Union joins fight to add library funding



DC 37 has joined a coalition in a campaign to fight for six-days a week service and other improvements at the city's three public library systems.

The campaign is to lobby for as much as a $65 million increase in operating expenses for next year's library budget. The campaign will also fight for an additional $1 billion for the three systems capital budgets.

If successful, this effort will allow the city's libraries to hire as many as 900 new workers. In recent years, the libraries have been hit hard with deep spending cuts and downsizing.

Since last year, DC 37 participated in monthly meetings hosted by City Council Majority Leader Jimmy Van Bramer to study funding issues. Van Bramer is a former administrator at Queens Library, and he chairs the City Council's Cultural Affairs, Libraries and International Intergroup Relations Committee.

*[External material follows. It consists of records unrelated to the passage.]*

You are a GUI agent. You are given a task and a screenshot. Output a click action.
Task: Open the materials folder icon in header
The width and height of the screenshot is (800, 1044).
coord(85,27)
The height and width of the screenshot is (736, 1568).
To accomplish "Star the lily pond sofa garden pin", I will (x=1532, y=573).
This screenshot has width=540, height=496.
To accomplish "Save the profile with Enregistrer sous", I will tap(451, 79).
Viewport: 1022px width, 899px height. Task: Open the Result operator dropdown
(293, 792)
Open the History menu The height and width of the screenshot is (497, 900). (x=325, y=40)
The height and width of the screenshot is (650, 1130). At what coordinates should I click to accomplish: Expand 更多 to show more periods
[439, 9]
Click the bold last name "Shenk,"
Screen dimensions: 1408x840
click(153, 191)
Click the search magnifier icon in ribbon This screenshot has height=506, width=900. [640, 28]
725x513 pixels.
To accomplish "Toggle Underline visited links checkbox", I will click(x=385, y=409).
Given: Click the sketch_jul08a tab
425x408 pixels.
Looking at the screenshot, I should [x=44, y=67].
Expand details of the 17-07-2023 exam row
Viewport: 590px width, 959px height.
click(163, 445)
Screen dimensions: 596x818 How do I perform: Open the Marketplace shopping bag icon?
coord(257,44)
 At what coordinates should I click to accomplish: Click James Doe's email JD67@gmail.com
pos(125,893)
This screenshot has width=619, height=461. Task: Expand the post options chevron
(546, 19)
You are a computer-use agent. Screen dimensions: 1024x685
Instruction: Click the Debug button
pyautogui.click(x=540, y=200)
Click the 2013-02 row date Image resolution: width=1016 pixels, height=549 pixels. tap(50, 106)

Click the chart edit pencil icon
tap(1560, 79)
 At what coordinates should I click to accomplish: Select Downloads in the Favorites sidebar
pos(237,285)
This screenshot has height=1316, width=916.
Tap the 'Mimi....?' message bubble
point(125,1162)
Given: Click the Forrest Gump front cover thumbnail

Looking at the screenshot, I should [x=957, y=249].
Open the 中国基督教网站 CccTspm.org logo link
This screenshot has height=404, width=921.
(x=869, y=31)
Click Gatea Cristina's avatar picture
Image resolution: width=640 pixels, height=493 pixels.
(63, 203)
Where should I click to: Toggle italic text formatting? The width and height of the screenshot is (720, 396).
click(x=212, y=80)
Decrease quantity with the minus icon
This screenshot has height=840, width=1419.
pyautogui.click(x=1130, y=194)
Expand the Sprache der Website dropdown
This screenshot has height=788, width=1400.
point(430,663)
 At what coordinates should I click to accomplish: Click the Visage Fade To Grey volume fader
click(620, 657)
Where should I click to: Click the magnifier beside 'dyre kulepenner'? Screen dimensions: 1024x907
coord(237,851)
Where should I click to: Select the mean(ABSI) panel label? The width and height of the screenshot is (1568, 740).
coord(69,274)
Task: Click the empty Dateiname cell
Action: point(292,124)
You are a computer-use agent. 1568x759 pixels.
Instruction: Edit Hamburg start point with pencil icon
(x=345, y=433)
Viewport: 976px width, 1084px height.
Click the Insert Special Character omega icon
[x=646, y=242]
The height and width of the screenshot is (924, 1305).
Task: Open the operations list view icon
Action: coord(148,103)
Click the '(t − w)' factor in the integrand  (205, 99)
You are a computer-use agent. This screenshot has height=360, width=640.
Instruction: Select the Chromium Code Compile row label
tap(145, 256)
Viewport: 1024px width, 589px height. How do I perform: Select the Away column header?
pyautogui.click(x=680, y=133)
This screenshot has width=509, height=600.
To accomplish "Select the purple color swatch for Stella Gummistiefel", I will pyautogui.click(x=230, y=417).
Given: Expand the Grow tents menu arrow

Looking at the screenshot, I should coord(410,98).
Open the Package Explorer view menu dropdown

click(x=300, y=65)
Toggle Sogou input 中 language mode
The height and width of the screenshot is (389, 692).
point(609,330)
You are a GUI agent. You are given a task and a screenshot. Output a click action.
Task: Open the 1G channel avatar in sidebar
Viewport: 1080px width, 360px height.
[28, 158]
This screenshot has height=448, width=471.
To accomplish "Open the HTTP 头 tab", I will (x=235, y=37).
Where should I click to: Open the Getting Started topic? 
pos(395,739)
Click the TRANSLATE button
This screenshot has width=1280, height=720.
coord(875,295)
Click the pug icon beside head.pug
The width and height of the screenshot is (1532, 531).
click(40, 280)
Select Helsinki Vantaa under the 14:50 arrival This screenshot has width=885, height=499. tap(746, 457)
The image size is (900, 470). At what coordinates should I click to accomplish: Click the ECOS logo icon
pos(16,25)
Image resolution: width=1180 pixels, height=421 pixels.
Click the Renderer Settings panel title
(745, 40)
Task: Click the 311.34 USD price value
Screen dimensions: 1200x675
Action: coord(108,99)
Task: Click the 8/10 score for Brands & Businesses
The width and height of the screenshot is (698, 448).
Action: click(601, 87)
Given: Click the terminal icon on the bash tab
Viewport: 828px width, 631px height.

DC 37 Executive Director Henry Garrido, Assistant Director Susan Chin of the DC 37 Political Action and Legislation Dept., and the presidents of the union's four library locals attended these meetings, along with the heads of New York Public Library, Brooklyn Public Library and Queens Borough Public Library. Other participants include the Center for an Urban Future and Urban Librarians Unite. Garrido is heading the campaign on behalf of the union.

"We are committed with the three administrations to what's best for everyone," said John Hyslop, president of Queens Library Local 1321. "This would put the libraries on much more secure financial ground, significantly expand services and staffing. This will pay off for the public."

"The library has not been able to address its deep personnel cuts by making scheduling changes or shifting around the staff," said Cuthbert Dickenson, president of Quasi-Public Employees Local 374, which represents blue-collar workers at the New York Public Library, which serves Manhattan, the Bronx and Staten Island. "The defunding that has occurred over the years has been bad for the workers and bad for the patrons."

"The influx of major funding to the libraries would ensure that the city's funding is more certain," said Local 1930 President Valentin Colon. "The annual 'budget dance' that has been going on for years has created anxiety among the staff and been a disservice to the public."

"We very much want to work with the libraries, City Council and the community," Local 1482 President Eileen Muller said. "The city is supposed to support us, not to treat as us stepchildren. We are really fighting for the survival of the libraries. We need more money."